Pre-RFC: implementing the Add-trait from the RHS


#1

Summary

This RFC proposes the inclusion of RAdd, RSub, … and RAddable, RSubtractable, … traits in the core library, that allow for the implementation of the Add trait from the RHS.

Motivation

There is currently no way to implement the Add/Sub/… trait for a type outside the module, leaving libraries that work with those traits with either ugly wrapper types or with just one side that can be any type, which is especially troubling for asymmetric operations like Sub or Div.

Detailed Design

There would be two new traits per operation, one that is used by the end user, and one that is used to allow said user to implement the traits from the other side. Example for Add:

trait RAdd<T> {
    type Output;
    
    fn r_add(self, other: T) -> Self::Output;
}

trait RAddable {}

impl<T, U> Add<U> for T where T: RAddable, U: RAdd<T> {
    type Output = U::Output;

    fn add(self, other: U) -> U::Output {
        other.r_add(self)
    }
}

RAddable would be implemented for u8 - u128, i8 - i128, f32 and f64. This allows library writers to implement Add for those types, without breaking any existing code.

Drawbacks

  • only useful for libraries introducing some new types that interact with primitives, but would be around forever once stabilized

Alternatives

  • Using methods on your own type (subtracted_from, …)
  • Implement the operator traits for primitives instead of using the RAddable, … traits

Unresolved questions

  • Should types like Vec implement the RAddable, RSubtractable, … traits?
  • Should types like Option or Result implement RAddable, …? Maybe only if the encased type implements those traits?
  • Should operations like Index be supported?
  • Should the RAddable, RSubtractable, … traits be replaced with pnly one trait?

#2

It’s possible to implement external traits like Add for external types, as long as it is parameterized by a local type. For example, this program compiles:

struct Foo;

impl std::ops::Add<Foo> for i32 {
    type Output = Foo;
    fn add(self, x: Foo) -> Foo { Foo }
}

fn main() {
    let x = 3 + Foo;
}

As motivation for this proposal, it would be useful to show an example that isn’t possible in Rust today. (Edit: For example, a generic impl bounded by a local trait may not work.)


#3

I don’t believe this would actually solve any of the coherence problems that the current restriction is intended to avoid. You can’t have this blanket impl and also the impls of Add you are allowed to write today.


#4

It isn’t always possible:

struct Foo;

impl<T> std::ops::Add<Foo> for T {
    type Output = Foo;

    fn add(self, other: Foo) -> Foo { Foo }
}

doesn’t compile. And although this (minimal) example wouldn’t really make sense in the real world, this one would:

use std::ops::Add;

struct Complex<T, U>(T, U);

trait Real {}

// works:
impl<T, U, V> Add<V> for Complex<T, U> where T: Add<V>, V: Real {
    type Output = Complex<<T as Add<V>>::Output, U>;

    fn add(self, other: V) -> Complex<<T as Add<V>>::Output, U> {
        Complex(self.0 + other, self.1)
    }
}

// doesn't work:
impl<T, U, V> Add<Complex<T, U>> for V where V: Add<T> + Real {
    type Output = Complex<<V as Add<T>>::Output, U>;

    fn add(self, other: Complex<T, U>) -> Complex<<V as Add<T>>::Output, U> {
        Complex(other + self.0, self.1)
    }
}

#5

I’d really prefer something that doesn’t introduce multiple ways to do things, but I don’t really have any other solution to the problem (see my answer before this one), other than using ugly wrapper types.


#6

This is a valid position, but you haven’t actually resolved the issue here. This just wouldn’t compile if we tried to add it to the standard library (or if it did it would break peoples’ code, not certain).

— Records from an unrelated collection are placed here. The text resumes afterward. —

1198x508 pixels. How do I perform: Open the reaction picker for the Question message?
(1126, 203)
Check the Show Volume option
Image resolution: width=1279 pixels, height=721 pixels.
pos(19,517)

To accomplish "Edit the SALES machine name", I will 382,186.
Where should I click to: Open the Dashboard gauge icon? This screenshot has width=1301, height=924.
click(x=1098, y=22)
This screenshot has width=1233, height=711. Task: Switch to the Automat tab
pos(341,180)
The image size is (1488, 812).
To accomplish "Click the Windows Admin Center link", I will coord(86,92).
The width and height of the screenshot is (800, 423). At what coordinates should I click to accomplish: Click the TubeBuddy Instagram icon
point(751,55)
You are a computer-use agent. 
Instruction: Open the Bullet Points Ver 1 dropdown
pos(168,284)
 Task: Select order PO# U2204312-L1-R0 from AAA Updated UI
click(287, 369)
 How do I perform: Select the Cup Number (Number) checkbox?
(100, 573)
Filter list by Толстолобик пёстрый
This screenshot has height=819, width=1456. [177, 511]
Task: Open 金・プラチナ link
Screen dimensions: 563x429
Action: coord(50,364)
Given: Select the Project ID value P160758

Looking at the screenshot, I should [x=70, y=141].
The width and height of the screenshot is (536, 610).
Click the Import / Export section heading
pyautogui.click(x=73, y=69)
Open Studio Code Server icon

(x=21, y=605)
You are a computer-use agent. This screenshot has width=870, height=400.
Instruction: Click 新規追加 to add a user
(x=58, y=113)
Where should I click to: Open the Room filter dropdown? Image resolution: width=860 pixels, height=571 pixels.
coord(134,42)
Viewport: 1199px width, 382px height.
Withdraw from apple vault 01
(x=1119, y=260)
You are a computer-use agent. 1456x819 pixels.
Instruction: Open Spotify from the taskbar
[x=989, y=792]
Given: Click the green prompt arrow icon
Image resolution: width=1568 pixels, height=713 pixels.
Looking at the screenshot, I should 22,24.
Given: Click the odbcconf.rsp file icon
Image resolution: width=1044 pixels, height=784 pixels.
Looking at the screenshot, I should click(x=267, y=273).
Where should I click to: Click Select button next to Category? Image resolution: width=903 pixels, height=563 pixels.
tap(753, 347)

A proposal that makes sense (but I don’t know if I agree with it) would be to add RAdd<T> et al, no blanket impls, and then if there is both an LHS: Add<RHS>and RHS: RAdd<LHS> impl, to define that to delegate to Add and not RAdd.


#7

That would be better, but it would either need negative where-clauses or special handling from the compiler. My proposal wouldn’t break any code, because of the RAddable, … traits, that are needed for the blanket impl. If those negative where-clauses are added, those additional traits wouldn’t be needed, and a simple

impl<T, U> Add<U> for T where T: !Add<U>, U: RAdd<T> {
    ...
}

would suffice.


#8

Yes, it would need special handling from the compiler (we’re not going to add general purpose negative where clauses because the problem of the excluded middle and our goal of making adding impls backwards compatible). Binary operators already have this though.